Just for the record, these were writers that I didn’t even have to see what the book was about before I purchased it, their name was simply enough.
These are all well-known, read widely, and presumably rich authors. I’ve debated whether I should mention their names or not. Should I? Shouldn’t I? It’s not like my average six-comment blog is going to put a crimp in their mega-selling careers. And it is just my opinion. But I’m deciding not to, because they are in no position to defend themselves or if they did, it could become a viral war. Although that is way to build up your blog’s presence.
So, the first author I quit is a suspense writer who publishes a couple books a year. I quit reading her because I figured out her formula. Who do you least suspect? I could read the first quarter of the book, ask myself the question, do a Harry and flip to the end to see if I was right. Nine times out of ten, I was. For me, the thrill was gone once I dissected the formula.
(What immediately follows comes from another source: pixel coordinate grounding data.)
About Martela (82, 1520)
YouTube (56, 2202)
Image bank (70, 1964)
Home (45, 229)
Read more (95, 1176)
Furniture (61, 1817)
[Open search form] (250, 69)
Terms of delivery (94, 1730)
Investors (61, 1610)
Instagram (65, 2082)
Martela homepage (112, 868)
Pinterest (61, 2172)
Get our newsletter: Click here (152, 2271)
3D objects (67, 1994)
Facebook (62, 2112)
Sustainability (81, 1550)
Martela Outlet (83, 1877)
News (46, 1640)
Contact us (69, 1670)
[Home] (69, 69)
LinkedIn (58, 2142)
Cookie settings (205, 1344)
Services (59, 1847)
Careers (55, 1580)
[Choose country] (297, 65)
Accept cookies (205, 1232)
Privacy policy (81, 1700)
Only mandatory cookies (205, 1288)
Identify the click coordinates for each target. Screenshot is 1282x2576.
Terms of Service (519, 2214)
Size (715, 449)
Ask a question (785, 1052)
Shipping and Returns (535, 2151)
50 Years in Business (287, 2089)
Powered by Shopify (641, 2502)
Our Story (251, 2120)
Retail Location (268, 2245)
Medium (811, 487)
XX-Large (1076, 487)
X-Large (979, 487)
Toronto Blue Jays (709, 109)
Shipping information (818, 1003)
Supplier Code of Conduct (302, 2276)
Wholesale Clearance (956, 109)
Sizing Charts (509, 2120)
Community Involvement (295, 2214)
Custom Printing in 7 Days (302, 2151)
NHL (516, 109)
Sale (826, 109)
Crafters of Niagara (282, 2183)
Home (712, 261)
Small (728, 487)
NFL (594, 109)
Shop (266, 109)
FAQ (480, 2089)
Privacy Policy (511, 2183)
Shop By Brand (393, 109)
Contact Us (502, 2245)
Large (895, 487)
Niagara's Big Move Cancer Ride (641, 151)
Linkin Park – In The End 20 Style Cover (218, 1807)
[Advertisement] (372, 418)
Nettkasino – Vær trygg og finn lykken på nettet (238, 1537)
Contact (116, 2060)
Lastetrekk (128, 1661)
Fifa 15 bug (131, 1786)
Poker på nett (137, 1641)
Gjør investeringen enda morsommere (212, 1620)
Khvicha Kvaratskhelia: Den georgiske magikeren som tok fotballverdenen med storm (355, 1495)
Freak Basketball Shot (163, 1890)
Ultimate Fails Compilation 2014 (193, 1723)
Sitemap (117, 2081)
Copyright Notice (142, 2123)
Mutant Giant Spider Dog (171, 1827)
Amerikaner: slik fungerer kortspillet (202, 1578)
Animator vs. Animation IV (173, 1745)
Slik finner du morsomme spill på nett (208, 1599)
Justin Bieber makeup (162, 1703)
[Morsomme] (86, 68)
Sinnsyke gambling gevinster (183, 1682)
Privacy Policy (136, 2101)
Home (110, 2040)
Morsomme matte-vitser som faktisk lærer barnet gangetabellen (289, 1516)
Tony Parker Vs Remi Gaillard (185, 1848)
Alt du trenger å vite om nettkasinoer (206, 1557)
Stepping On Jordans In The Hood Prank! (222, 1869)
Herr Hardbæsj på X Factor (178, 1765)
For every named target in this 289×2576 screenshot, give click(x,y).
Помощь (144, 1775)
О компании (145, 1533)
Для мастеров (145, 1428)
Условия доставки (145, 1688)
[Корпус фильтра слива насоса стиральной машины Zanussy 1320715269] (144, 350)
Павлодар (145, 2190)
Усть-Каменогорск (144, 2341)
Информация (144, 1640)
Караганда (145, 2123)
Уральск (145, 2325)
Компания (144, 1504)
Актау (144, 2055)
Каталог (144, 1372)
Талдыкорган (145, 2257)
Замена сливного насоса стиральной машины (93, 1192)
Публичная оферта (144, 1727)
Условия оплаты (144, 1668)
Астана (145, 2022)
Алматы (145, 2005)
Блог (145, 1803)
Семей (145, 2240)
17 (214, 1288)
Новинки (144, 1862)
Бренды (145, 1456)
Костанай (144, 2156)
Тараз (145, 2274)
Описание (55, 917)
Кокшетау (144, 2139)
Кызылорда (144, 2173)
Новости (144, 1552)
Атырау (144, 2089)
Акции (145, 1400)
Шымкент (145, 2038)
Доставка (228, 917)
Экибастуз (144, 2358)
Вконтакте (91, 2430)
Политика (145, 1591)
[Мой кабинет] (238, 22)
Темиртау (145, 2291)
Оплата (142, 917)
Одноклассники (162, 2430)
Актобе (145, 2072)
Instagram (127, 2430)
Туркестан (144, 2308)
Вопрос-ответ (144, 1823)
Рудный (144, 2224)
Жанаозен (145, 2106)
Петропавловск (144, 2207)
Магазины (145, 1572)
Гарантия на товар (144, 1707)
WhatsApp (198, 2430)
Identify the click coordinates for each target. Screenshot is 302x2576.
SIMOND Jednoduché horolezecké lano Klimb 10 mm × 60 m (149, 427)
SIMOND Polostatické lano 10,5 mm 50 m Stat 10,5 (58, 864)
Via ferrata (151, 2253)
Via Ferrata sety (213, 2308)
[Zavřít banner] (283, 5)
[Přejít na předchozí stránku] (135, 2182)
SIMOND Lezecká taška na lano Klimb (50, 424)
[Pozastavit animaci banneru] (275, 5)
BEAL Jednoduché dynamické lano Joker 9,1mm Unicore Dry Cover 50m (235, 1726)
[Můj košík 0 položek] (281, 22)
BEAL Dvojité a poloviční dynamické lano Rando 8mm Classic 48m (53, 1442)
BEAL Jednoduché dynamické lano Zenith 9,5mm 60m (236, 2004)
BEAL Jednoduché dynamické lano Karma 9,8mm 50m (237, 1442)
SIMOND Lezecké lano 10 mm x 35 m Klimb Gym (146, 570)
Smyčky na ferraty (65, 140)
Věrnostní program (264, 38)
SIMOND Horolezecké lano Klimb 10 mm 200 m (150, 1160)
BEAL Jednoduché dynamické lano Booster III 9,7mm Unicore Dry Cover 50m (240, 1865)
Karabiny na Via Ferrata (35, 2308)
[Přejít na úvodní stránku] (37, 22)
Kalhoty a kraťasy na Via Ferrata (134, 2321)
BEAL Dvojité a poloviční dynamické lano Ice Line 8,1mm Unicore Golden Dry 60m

Ditto for the male author who writes death books disguised as romances. Why do male authors think someone has to die for it to be a romance? Apparently they didn’t get the HEA lesson we all got.
The second author is a best-selling juggernaut—he’s got books out in almost every genre—but speculation is that he doesn’t actually write them all. I quit reading him in the middle of his best-selling series because he jumped the shark. A reoccurring character came out of the office to become the Mastermind. I couldn’t buy it. And the author lost all credibility with me. I’m sure he’s using twenties as tissues to wipe his tears away at my frustrated desertion.
The final author I’m going to highlight has a popular character going into her eighteenth book, but the character never grows. She’s still making the same mistakes in book seventeen that she did in book one. Maybe I just outgrew her, but I find it frustrating to read about the same love-triangle and the core relationship going through the same growing pains without actually growing. And when asked on the Today show if the character would grow up and decide between the two men, this author said, “No. Why should she?”
At times, I can be quite the unforgiving reader. But, here’s the thing. Books can be spendy and they can be time-consuming, both things that are at times a deterrent in my life. Working fulltime, writing my own book, and paying bills, if I’m going to invest in a book, I want to read a book that deserves it.